» EXERCISE DESCRIPTION:
Every line of the records below from the line with "You are a computer-use agent." up to and including the line with "Instruction: Click the" must be reproduced exactly, and no line outside that range.

» DATA IN THIS EXERCISE:

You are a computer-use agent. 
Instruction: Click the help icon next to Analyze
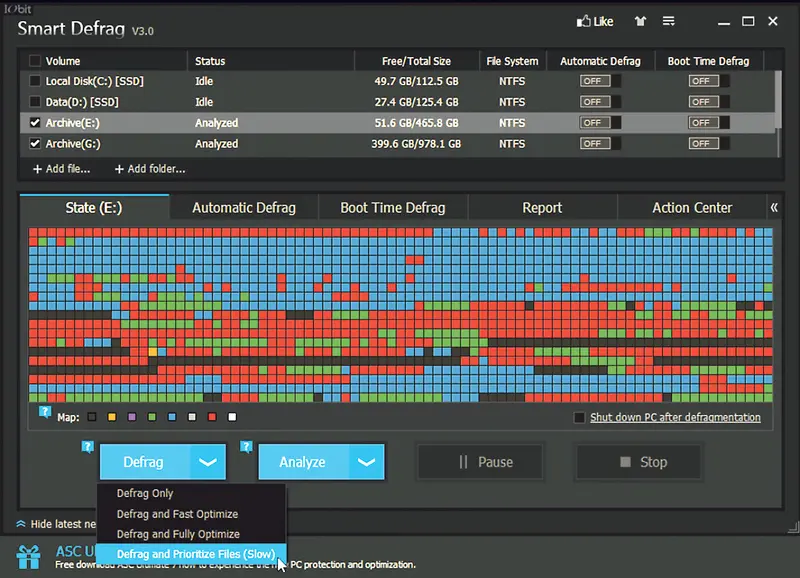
---
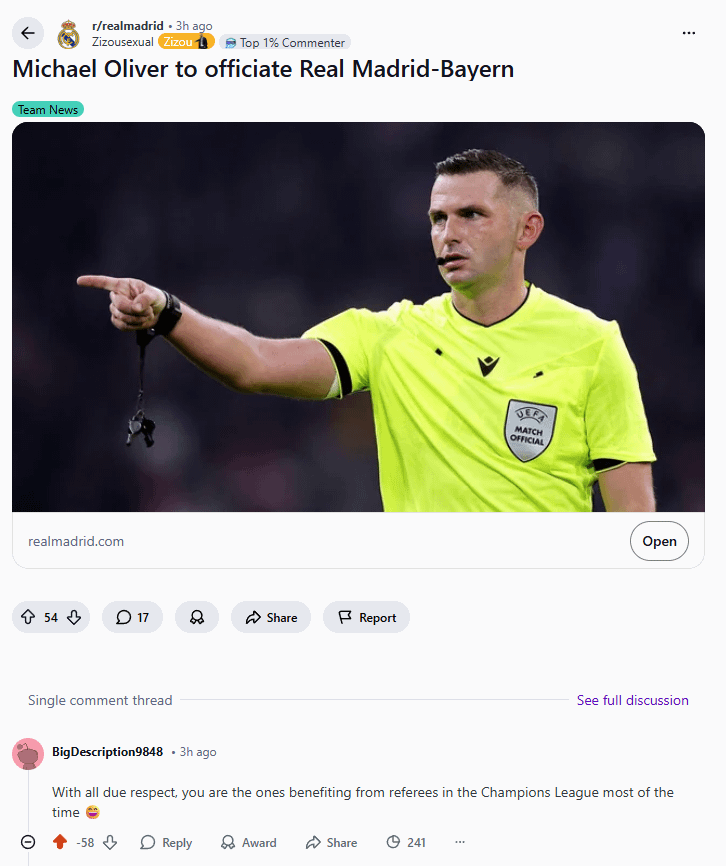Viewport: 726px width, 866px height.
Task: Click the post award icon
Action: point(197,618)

» ANSWER SECTION:
You are a computer-use agent. 
Instruction: Click the help icon next to Analyze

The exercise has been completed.